06 - penolakan

362 21 0
                                    

          Pagi-pagi Arion sudah mengelilingi kamar. Ia mencari Thalita. Saat bangun tidur dia tidak mendapatkan Thalita di kamar. Ia bergegas menuju kolam renang, mungkin saja Thalita ingin berenang pagi ini. Sampai di sana tidak terlihat istrinya. Arion mendengus kesal dan saat ia berbalik melihat Thalita baru saja masuk.

       Entah mengapa, tidak melihat Thalita pagi hari membuat perasaannya ada yang kurang. Setidaknya dia sekarang sudah memperistri gadis itu, walaupun belum pernah ia sentuh. Sial! Keadaan itu sangat menyiksanya.

      "Kemana saja kau pergi?" teriak Arion. Dia sangat posesif. Saat melihat wanitanya sudah di depannya.

     "Gym."

       "Gym? Kenapa kau pergi ke sana?!"

      Thalita tidak peduli raungan Arion. Dia mengelap keringatnya dan masuk ke kamar mandi. Setelah berganti baju Thalita melihat meja makan sudah ada sarapan. Arion tidak akan pergi kerja sebelum sarapan bersama Thalita. Andaikan Arion suami yang sesungguhnya bagi Thalita. Gadis itu pasti bahagia.

Thalita menunggu di meja makan. Tiba-tiba Arion datang dengan ekspresi datar. Thalita kadang bingung melihat laki-laki itu. Dia bisa tenang tapi juga bisa mengamuk di waktu bersamaan.

Dari mana dia pergi tadi ?

      "Aku.” Thalita menghentikan ucapannya. Dia tidak ingin memulai pembicaraan lebih dahulu.

      "Aku mau kau tidak keluar dari tempat ini lagi. Kau dengar! Tinggal di sini sampai aku pulang kerja, kali ini kau harus mengikuti apa kataku." Tegas Arion. Bahkan tadi dia pergi untuk melihat tempat gym yang didatangi Thalita. Memastikan kalau di sana tidak bercampur dengan kaum laki-laki.

      "Kau dengar itu, Thalita Aryashuta!"

Suara Arion keras. Wajahnya serius. Renungannya cukup tajam. Kedua bola matanya sudah hampir keluar. Tapi tidak membuat Thalita sedikit pun merasa takut.
Thalita menggeser piringnya. Moodnya jadi buruk. Dia menatap kasar pada Arion.

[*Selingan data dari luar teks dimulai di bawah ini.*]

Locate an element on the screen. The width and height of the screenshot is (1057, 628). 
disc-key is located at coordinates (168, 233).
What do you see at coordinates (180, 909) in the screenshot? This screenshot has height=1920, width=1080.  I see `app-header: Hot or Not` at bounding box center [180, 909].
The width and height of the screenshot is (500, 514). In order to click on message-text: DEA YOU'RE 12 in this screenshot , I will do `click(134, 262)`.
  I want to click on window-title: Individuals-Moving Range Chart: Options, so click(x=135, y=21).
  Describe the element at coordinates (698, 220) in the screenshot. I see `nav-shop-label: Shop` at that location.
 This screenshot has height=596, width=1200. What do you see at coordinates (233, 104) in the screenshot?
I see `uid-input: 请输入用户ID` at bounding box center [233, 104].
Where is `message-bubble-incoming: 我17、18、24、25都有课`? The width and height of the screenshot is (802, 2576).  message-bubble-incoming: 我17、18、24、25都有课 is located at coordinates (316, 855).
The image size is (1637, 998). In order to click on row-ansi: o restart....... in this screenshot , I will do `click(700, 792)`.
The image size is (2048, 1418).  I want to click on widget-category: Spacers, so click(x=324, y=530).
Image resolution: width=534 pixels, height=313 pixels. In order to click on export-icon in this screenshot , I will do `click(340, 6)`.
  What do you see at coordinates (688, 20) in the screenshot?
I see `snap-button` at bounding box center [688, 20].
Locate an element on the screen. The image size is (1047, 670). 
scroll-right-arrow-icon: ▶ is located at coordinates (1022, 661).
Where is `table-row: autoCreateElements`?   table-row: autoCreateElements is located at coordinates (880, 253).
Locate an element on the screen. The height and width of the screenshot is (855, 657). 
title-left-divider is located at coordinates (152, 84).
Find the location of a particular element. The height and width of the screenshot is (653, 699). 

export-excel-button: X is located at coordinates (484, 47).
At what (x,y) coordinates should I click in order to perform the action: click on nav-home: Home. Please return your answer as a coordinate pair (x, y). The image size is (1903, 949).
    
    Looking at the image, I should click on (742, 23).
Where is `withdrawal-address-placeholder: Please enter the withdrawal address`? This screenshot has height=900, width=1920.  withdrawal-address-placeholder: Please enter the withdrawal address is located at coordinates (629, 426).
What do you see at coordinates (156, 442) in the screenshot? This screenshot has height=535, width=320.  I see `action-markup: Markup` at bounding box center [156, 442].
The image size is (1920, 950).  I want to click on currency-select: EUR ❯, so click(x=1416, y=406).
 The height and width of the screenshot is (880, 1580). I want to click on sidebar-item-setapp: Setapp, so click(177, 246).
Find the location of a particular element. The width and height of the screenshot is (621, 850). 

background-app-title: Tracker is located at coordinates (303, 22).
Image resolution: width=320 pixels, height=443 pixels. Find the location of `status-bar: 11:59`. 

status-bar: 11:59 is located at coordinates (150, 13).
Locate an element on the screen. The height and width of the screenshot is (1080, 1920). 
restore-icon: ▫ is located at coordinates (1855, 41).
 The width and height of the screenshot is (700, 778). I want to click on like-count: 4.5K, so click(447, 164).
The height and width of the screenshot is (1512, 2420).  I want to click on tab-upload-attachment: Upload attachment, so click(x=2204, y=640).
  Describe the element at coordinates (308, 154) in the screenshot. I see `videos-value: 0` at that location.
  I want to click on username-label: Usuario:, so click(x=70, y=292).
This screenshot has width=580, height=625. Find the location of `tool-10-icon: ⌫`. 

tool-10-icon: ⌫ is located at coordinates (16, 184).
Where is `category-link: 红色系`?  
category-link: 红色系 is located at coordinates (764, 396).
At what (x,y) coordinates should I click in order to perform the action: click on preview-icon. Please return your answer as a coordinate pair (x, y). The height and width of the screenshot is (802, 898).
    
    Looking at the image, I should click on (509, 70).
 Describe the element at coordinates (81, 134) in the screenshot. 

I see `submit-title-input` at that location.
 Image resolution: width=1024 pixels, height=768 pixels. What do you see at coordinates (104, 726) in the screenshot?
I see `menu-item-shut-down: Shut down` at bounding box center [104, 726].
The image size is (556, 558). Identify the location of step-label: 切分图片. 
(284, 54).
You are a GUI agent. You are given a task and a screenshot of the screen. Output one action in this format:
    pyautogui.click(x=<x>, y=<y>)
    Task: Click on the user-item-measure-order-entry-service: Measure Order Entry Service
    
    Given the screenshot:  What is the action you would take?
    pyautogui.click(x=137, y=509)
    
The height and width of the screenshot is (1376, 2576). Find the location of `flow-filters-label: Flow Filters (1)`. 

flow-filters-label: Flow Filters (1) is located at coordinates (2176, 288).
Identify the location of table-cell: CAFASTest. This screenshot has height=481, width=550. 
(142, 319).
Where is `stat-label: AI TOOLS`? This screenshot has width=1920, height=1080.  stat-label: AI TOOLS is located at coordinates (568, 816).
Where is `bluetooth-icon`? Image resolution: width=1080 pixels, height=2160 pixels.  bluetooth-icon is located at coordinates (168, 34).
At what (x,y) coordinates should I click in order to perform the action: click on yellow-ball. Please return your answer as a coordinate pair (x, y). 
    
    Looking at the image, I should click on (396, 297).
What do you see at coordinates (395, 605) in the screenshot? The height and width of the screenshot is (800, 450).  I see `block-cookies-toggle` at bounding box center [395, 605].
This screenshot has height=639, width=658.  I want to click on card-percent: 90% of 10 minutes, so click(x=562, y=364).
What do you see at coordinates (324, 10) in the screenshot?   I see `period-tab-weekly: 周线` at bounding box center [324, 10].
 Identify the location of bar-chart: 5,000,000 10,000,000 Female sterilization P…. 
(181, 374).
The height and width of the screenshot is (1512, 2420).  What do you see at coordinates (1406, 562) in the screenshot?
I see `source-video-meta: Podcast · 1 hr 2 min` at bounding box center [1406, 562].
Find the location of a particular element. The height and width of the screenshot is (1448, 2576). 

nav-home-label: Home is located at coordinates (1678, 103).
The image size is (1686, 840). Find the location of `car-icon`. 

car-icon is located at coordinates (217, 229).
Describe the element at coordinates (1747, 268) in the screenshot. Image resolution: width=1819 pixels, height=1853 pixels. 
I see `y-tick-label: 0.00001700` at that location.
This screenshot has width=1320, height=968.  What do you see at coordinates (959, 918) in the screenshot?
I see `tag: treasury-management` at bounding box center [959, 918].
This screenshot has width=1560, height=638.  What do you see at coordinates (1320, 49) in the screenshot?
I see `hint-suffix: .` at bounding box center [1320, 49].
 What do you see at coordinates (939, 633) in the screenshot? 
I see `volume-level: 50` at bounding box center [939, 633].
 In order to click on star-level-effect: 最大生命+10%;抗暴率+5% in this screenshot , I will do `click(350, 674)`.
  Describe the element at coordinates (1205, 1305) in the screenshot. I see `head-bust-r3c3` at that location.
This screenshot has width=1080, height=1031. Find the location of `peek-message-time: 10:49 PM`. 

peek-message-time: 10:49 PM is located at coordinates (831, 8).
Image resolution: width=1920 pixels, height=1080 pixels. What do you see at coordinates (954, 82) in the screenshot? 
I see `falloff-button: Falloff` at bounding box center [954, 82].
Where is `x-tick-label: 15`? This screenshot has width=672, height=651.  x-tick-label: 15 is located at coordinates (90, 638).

      "Kau tidak bisa melarangku!"

      "Aku yang mengatur. Bukan dirimu!"

       Mereka hanya tinggal berdua di dalam kamar menyebabkan Arion dengan mudah melakukan apa pun terhadap Thalita. Jeritan, sepak terjang dan segala maki sudah dibuat Thalita melawan Arion. Itu semua percuma.

        Yang diinginkan Thalita adalah keluar dari kehidupan Arion, bebas dari laki-laki yang sama sekali ia tidak kenal itu. Ia meruntuki Arion dalam hatinya, yang katanya mencintainya itu malah lebih banyak memarahinya daripada memberi perhatian.

      "Aku bukan burung yang harus diam di dalam sangkar emasnya,” jawab Thalita dengan berani.

      "Kemana lagi kau ingin pergi! Kau hanya perlu menunggu sampai aku pulang. Ini bukan negaramu Thalita." Arion keras dengan keputusannya. Thalita juga belum mau menyerah. Dia senang memancing amara Arion.

      "Aku bisa kemana pun yang aku inginkan." Thalita membantah.

      "Jangan membantah, Thalita!" bentak Arion.

      "Kau tidak bisa mengatur hidupku sesuka hatimu. Walaupun aku istrimu.” Lancar lidah Thalita berkata. Matanya jelas melawan Arion.

           Arion mendorong Thalita hingga jatuh ke atas tempat tidur. Ia merayap di atas tubuh gadis itu tanpa bersentuhan. Arion tidak bergeming menatap Thalita yang sudah ketakutan. Ia bisa melihat dengan jelas tubuh gadis itu gemetar. Kejadian kemarin membuat Arion gelisah. Ia tidak akan membiarkan Thalita lari untuk ke dua kalinya.